■ **COMPLETE THE FOLLOWING**:
- 1) Retype a section of the passage on family meals word for word. Begin at the words "Please believe that, as" and stop after "to eat junk.".
- 2) List every word or phrase that the passage on family meals sets off in single quotation marks.

■ **PAGE TEXT**:
The underlying assumption in the points above is that there is only one kind of food suitable for children – good food – and that the best way to deliver that is to socialise them into adult eating patterns and tastes from the time they are weaned. I firmly believe that the modern idea of separate children’s food, which assumes that children have different requirements from adults, is the enemy of good eating in the long term. By going down that ‘separate’ and ‘different’ road, food manufacturers have got away with transforming children’s food into a junk-food ghetto.

For this reason, I have deviated from other children’s eating guides by not including recipes for separate ‘children’s’ dishes. This book does, however, include recipes and meal ideas that should appeal to both adults and children alike; to my mind this is much more useful. It seems to me that children need to, and can, eat the same as everyone else.

Why? Because it’s much less time-consuming for the person preparing the food if there is just one meal on the go. Who can dream up and prepare two different sets of good meals each day for any length of time? If you adopt this way of doing things, then something has to give. What happens more often than not is that one ‘real’ meal is prepared for the adults and the children end up with reheated processed junk. So it seems to me that if we want children to eat well in the long run, we need to get them accustomed to eating the same as everyone else as early as possible rather than feeding them differently.

This book also asks you to question the modern habit of feeding children on their own, not alongside adults at communal mealtimes. If we accept that children need ultimately to pick up eating patterns that will stand them in good stead for the rest of their lives, the quickest and most effortless way to achieve that is for them to share mealtimes with adults as often as possible. I am not saying that it is impossible for children to learn to eat well when they are eating on their own, just that it is considerably more difficult.

These days, as I discovered in the process of researching and writing this book, any insistence on some commitment – however small – to communal household eating is controversial. Although many parents want their children to eat well in the long term, in the short term they find it easier and more practical to feed them earlier and apart. Modern lifestyles have changed. The nuclear family no longer sits down around the table at five o’clock.

Please believe that, as a parent who has always worked, I am not suggesting we turn the clock back to the ‘good old days’ when Mummy was perpetually in the kitchen baking and didn’t go out to work. I do not want any parent – male or female – to feel a failure or traumatised with guilt because they do not bake their own bread or make their own pasta in the frantic ‘happy hour’ after they get in from work and attempt to deal with everything from seven-times tables to endlessly ringing phones. But I do still think that, although communal mealtimes may not be possible every day of the week, even if you can manage it some nights and not others it will help socialise children into liking and appreciating a wide variety of good food and provide an important model for eating which challenges the pressure to eat junk.

So, while advocating communal eating as the goal to try for, this book also recognises the stresses faced by busy, modern parents and offers practical strategies for making successful compromises. It offers a positive long-term philosophy which allows lots of room for individual variation, not a rigid set of rules which are broken at the first deviation from theory. Believe me, it is designed to make life easier for those looking after children, not harder.

■ **AVAILABLE DATA**:
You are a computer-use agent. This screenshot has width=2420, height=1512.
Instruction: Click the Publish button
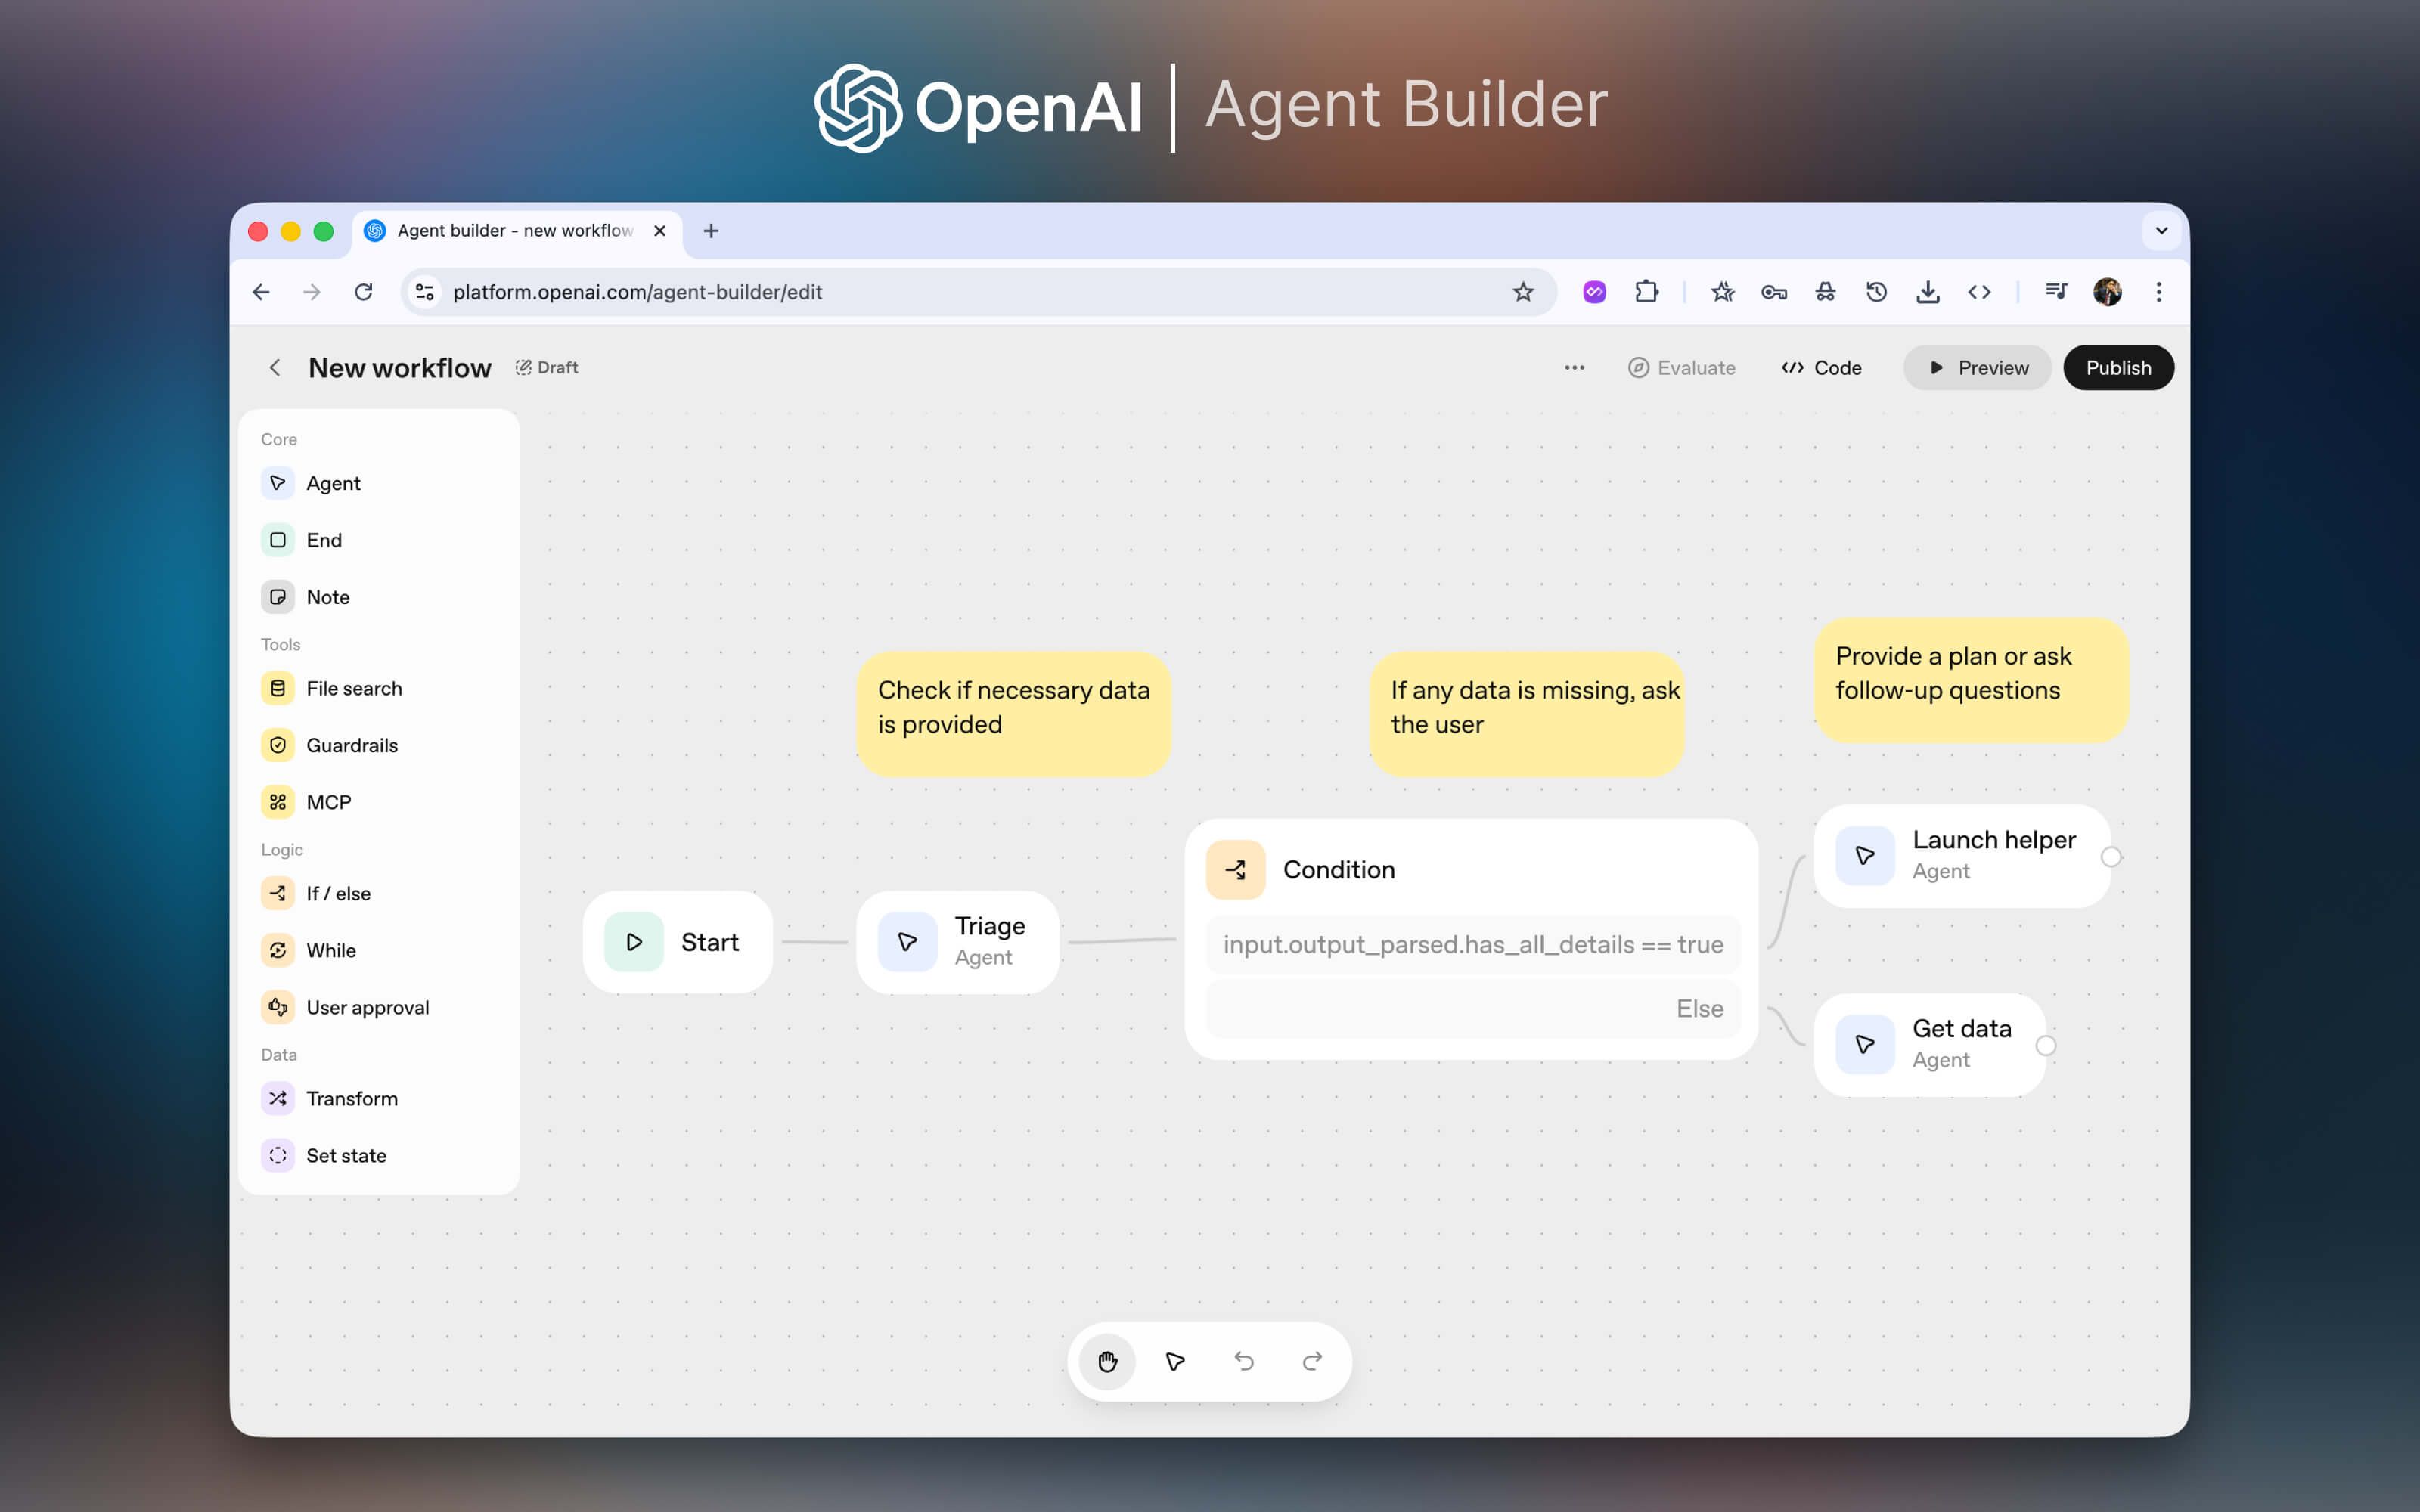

■ **ANSWERS TO THE PROBLEMS**:
- 1)
Please believe that, as a parent who has always worked, I am not suggesting we turn the clock back to the ‘good old days’ when Mummy was perpetually in the kitchen baking and didn’t go out to work. I do not want any parent – male or female – to feel a failure or traumatised with guilt because they do not bake their own bread or make their own pasta in the frantic ‘happy hour’ after they get in from work and attempt to deal with everything from seven-times tables to endlessly ringing phones. But I do still think that, although communal mealtimes may not be possible every day of the week, even if you can manage it some nights and not others it will help socialise children into liking and appreciating a wide variety of good food and provide an important model for eating which challenges the pressure to eat junk.

- 2)
‘separate’
‘different’
‘children’s’
‘real’
‘good old days’
‘happy hour’